VOLVEMOS A LOS TECNÖCRATAS
Tendría diez años cuando oí por primera vez esta palabra. Mi mente, inmersa en otro mundo hizo una extraña asociación de ideas y me provocó una imagen caricaturesca de estos señores. Me imaginaba a unos seres malvados, empeñados en hacer la puñeta a la Humanidad. Más tarde, cuando los vi sentados en los Consejos de Ministros de Franco, me llevé una gran decepción al comprobar que, aparentemente, se trataba de gente normal.
El vocablo salió a la luz allá por los años treinta ideado por Howard
Scot. Con él se refería a los partidarios de dirigir la Economía con métodos de carácter «ingenieril», pretendiendo con ello impedir la aparición de nuevas crisis económicas. El término tuvo un éxito inusitado y se extendió como la pólvora para designar como tecnócratas a quienes trataban de resolver los problemas económicos con medidas técnicas, ignorando las tensiones que pudieran surgir. Su mejor campo de aplicación resultaba ser, pues, cuando el estado se va a la deriva y no garantiza un resurgimiento de las economias y se deben tomar medidas «tecnocráticas
No es coincidencia que el concepto se pusiera de moda en una época convulsa, en la que los valores sociales estaban en desorden total; época en la que, poco después, en 1984, se veian sociedades adormecidas, y en la que, después de la Gran Depresión, la crisis por excelencia del siglo XX, se impusieran estados totalitarios de todos los signos.

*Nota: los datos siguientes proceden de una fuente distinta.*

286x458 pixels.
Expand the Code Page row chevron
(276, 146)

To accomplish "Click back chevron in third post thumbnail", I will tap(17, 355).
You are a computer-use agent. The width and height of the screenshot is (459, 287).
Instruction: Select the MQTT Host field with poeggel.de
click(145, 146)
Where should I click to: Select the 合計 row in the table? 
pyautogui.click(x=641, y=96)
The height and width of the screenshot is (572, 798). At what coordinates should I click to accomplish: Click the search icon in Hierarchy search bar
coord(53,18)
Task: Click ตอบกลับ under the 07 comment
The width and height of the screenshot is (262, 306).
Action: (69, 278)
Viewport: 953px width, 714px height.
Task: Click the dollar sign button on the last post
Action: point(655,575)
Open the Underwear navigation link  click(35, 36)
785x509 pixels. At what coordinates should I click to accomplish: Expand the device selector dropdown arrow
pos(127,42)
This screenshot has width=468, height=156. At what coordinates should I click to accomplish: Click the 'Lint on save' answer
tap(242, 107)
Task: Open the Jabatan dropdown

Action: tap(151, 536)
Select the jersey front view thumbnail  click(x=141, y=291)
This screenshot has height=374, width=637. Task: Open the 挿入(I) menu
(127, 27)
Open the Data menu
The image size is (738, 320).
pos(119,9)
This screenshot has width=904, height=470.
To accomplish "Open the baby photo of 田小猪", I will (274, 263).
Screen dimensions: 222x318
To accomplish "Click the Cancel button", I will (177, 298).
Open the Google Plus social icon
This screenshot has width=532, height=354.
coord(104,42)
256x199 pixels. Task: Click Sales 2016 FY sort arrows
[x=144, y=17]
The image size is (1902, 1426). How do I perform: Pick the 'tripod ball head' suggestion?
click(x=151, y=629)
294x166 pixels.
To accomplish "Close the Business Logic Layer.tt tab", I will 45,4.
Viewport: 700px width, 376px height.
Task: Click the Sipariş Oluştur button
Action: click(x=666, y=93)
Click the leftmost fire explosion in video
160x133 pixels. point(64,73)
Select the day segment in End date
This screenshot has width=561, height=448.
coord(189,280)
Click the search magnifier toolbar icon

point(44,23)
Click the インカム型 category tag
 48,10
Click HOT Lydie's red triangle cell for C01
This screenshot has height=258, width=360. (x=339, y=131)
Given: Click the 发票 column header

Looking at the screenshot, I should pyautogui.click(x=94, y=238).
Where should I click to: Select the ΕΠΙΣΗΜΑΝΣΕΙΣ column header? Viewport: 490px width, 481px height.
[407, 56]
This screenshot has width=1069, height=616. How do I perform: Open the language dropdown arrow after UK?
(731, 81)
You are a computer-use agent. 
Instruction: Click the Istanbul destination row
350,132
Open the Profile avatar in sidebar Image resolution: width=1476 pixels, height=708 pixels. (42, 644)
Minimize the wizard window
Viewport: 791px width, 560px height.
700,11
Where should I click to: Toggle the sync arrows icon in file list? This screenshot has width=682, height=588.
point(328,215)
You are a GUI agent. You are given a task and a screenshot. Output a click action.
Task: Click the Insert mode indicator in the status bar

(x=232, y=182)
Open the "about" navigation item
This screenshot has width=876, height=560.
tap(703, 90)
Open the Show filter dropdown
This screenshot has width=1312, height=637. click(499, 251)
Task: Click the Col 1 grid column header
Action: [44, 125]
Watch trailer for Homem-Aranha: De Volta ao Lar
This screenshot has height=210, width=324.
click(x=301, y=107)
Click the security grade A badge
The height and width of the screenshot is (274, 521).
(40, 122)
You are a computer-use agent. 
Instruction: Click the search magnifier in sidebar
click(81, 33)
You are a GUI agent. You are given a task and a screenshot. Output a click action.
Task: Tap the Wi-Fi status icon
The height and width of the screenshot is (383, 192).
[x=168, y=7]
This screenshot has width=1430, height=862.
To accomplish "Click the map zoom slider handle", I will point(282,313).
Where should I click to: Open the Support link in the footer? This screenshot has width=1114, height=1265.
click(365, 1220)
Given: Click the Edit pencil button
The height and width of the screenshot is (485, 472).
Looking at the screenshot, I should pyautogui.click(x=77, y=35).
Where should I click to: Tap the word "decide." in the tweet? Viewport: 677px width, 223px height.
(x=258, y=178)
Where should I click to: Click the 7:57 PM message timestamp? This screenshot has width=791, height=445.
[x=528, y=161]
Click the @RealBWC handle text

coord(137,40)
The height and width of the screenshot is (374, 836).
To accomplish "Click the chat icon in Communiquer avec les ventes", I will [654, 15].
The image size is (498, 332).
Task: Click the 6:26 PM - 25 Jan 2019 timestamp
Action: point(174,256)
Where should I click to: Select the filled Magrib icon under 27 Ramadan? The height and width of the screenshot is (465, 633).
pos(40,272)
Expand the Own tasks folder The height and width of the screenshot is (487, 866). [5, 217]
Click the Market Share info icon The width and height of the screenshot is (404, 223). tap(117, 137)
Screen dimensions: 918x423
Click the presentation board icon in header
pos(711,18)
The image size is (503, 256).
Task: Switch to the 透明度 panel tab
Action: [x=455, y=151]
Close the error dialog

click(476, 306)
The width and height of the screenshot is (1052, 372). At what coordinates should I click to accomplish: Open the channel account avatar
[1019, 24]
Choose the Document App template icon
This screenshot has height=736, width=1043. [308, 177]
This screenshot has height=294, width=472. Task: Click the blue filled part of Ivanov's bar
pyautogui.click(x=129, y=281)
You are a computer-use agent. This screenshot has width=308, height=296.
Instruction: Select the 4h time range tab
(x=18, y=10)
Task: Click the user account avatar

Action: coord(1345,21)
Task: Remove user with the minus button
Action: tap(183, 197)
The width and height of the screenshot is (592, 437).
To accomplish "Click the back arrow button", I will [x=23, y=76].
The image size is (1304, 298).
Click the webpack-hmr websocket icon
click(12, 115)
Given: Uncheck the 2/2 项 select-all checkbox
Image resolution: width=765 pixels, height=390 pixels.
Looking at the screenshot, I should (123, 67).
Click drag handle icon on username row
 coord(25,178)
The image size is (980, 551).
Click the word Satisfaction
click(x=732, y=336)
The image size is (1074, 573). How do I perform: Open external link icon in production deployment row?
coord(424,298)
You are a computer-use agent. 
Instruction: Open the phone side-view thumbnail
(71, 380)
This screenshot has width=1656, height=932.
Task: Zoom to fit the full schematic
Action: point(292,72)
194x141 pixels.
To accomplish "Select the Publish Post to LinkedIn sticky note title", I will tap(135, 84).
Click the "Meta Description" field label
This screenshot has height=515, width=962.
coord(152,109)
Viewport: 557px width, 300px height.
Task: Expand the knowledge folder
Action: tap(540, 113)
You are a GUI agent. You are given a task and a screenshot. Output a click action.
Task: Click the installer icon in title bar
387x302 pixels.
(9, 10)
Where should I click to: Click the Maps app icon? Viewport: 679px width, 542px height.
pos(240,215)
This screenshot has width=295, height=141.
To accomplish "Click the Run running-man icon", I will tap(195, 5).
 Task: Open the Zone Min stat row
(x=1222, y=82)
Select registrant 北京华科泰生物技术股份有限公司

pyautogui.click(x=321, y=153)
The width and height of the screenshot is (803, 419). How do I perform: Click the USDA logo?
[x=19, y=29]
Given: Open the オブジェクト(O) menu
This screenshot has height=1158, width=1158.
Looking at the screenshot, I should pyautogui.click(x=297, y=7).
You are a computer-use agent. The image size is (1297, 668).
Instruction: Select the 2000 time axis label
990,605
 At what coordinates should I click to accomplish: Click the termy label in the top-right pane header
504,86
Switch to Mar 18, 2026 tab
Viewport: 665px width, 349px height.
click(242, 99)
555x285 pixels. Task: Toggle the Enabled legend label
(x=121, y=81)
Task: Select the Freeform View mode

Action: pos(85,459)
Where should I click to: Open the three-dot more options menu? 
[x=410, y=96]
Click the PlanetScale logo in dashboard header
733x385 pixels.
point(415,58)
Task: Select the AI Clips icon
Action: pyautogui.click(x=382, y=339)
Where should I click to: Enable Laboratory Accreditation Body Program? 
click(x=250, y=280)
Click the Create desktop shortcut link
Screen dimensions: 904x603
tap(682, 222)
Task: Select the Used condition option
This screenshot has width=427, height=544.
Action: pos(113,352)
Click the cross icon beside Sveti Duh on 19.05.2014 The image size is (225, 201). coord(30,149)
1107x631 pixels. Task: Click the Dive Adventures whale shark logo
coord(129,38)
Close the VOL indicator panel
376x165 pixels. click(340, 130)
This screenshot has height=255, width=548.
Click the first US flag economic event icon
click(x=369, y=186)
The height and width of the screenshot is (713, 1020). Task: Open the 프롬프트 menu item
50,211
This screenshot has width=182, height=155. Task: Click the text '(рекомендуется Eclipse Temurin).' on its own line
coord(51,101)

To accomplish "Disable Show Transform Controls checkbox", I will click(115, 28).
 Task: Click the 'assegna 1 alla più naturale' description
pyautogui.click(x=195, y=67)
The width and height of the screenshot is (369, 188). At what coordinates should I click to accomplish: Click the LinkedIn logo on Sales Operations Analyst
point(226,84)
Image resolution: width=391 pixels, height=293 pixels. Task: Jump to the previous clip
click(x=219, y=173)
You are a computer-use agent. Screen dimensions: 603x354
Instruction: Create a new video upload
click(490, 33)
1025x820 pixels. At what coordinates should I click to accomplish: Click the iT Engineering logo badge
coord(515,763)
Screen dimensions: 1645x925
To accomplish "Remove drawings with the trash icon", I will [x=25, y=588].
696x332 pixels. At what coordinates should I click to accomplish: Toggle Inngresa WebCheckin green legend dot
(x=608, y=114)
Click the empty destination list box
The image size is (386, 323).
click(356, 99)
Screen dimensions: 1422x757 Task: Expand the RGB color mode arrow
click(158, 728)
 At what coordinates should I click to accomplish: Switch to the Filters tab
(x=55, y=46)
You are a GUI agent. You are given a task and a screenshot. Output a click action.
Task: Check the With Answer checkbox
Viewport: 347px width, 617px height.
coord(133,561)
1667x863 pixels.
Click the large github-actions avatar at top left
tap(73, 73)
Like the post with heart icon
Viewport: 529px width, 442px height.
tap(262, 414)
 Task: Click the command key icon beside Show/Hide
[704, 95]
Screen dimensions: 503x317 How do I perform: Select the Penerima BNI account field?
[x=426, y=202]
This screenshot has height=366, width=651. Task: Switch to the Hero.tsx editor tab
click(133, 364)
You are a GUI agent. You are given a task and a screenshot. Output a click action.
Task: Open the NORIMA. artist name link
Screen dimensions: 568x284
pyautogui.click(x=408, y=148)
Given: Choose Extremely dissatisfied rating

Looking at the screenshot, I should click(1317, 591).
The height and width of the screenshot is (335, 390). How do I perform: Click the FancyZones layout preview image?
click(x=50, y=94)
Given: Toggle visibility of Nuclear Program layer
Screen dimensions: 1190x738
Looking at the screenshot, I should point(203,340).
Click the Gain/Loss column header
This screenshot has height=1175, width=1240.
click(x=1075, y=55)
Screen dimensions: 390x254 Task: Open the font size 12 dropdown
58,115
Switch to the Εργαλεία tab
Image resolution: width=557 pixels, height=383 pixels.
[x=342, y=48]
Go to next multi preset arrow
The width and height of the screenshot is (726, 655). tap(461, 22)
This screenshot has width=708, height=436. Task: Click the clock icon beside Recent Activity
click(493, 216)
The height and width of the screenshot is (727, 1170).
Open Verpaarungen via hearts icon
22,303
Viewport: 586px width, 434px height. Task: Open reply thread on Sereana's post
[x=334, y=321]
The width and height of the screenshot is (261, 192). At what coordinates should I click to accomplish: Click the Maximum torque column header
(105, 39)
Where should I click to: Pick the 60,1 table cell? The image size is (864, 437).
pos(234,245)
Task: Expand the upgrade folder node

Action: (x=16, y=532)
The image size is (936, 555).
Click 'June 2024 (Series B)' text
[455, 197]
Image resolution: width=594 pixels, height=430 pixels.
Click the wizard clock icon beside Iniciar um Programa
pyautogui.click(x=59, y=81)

Vuelven los tecnócratas a Europa, afortunadamente en un contexto de libertades. Han sido llamados a rebato por unos políticos agotados e incapaces de sacar a sus países de la crisis, entre otras cosas, porque carecen del nivel profesional necesario para afrontarla. Son, ante todo, los TENOCRATAS profesionales de alto nivel técnico y en algunos casos, exentos de afiliación política.
En algún país ya los políticos han colocado en los lugares de relevancia a los mejor preparados de sus respectivas sociedades y no a los mejor colocados de sus propios partidos. Esperemos que en España ocurra algo parecido.